[Material supplied start]

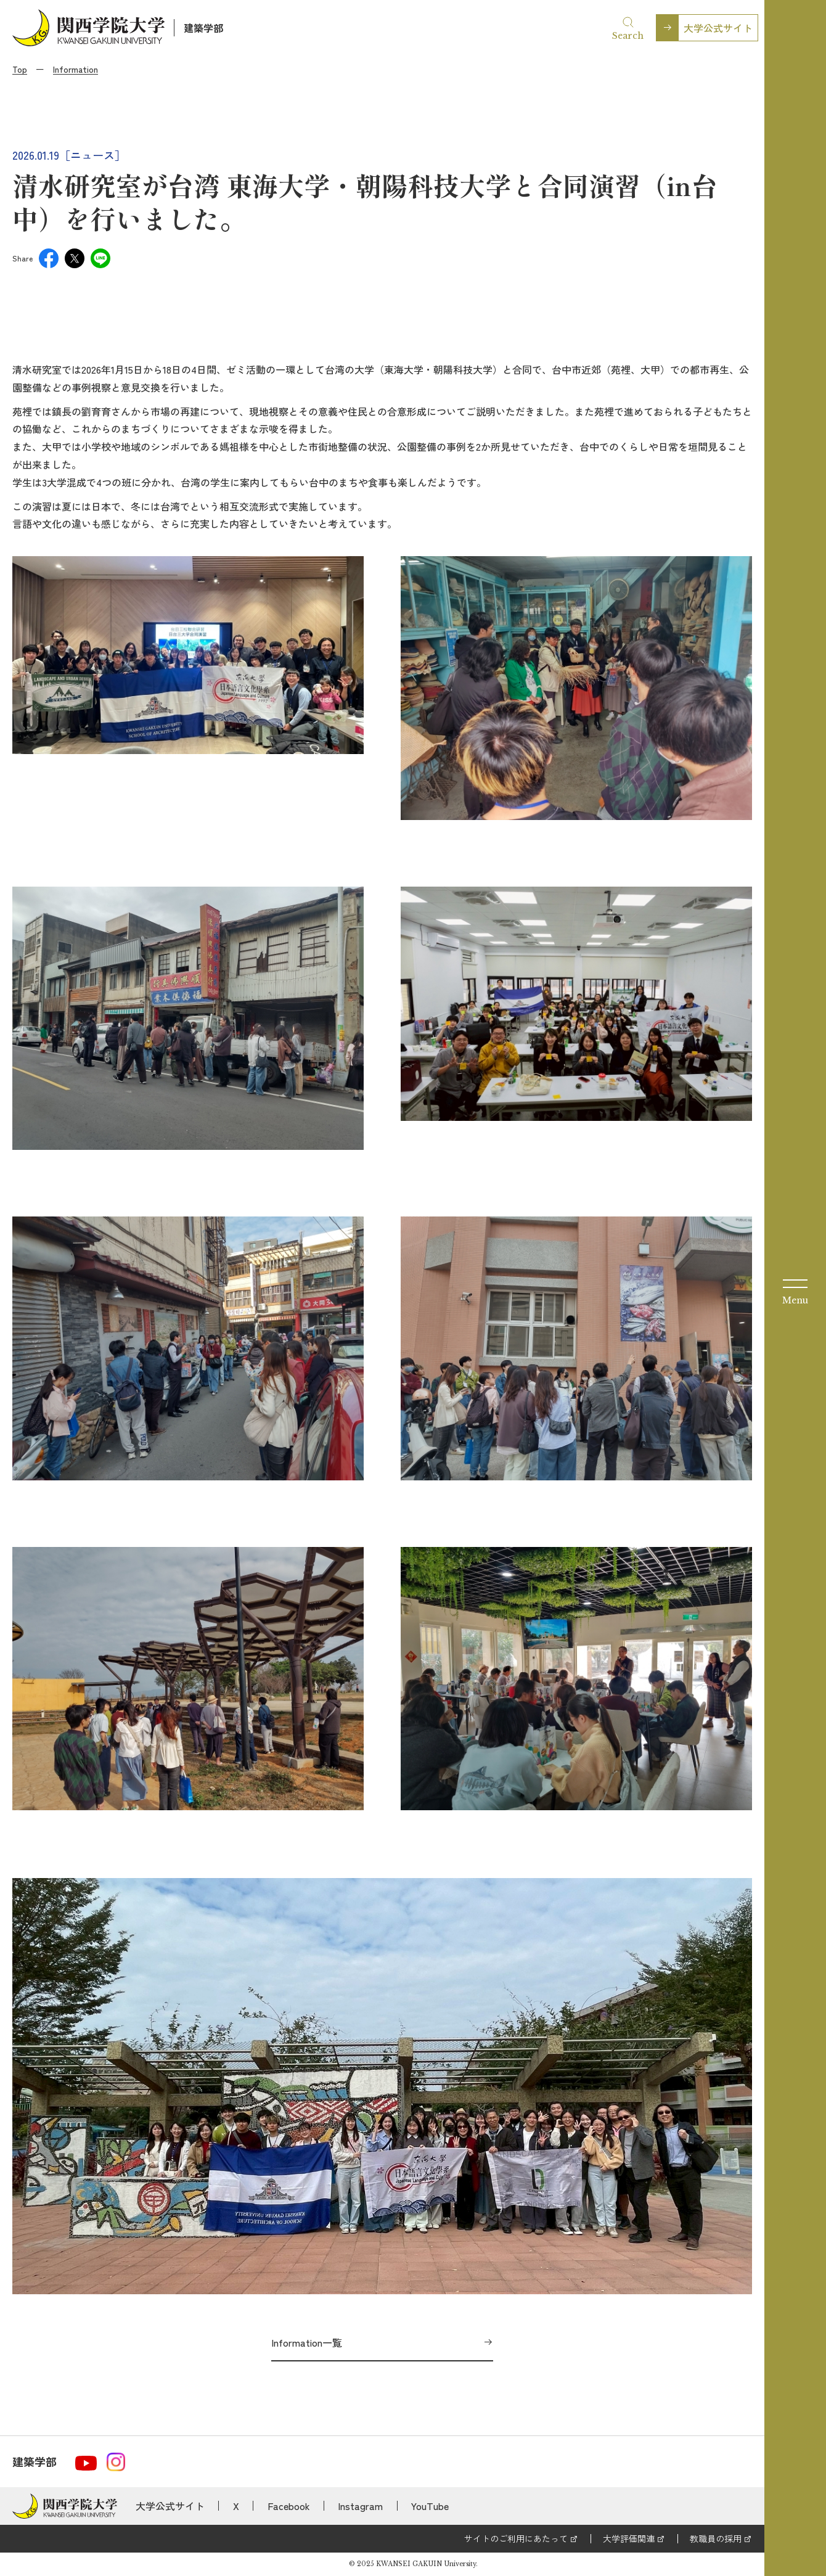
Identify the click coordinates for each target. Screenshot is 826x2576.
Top (19, 69)
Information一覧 (306, 2342)
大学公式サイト (718, 27)
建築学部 (203, 27)
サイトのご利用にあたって (516, 2538)
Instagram (360, 2505)
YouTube (430, 2505)
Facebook (289, 2505)
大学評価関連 (629, 2538)
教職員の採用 (716, 2538)
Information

[Material supplied end]

Format every line of the entries above as a Markdown table with two columns, Number and Entry line, numbering the rows and skipping blank lines. Omit the pictures.

| Number | Entry line |
|---|---|
| 1 | Identify the click coordinates for each target. Screenshot is 826x2576. |
| 2 | Top (19, 69) |
| 3 | Information一覧 (306, 2342) |
| 4 | 大学公式サイト (718, 27) |
| 5 | 建築学部 (203, 27) |
| 6 | サイトのご利用にあたって (516, 2538) |
| 7 | Instagram (360, 2505) |
| 8 | YouTube (430, 2505) |
| 9 | Facebook (289, 2505) |
| 10 | 大学評価関連 (629, 2538) |
| 11 | 教職員の採用 (716, 2538) |
| 12 | Information |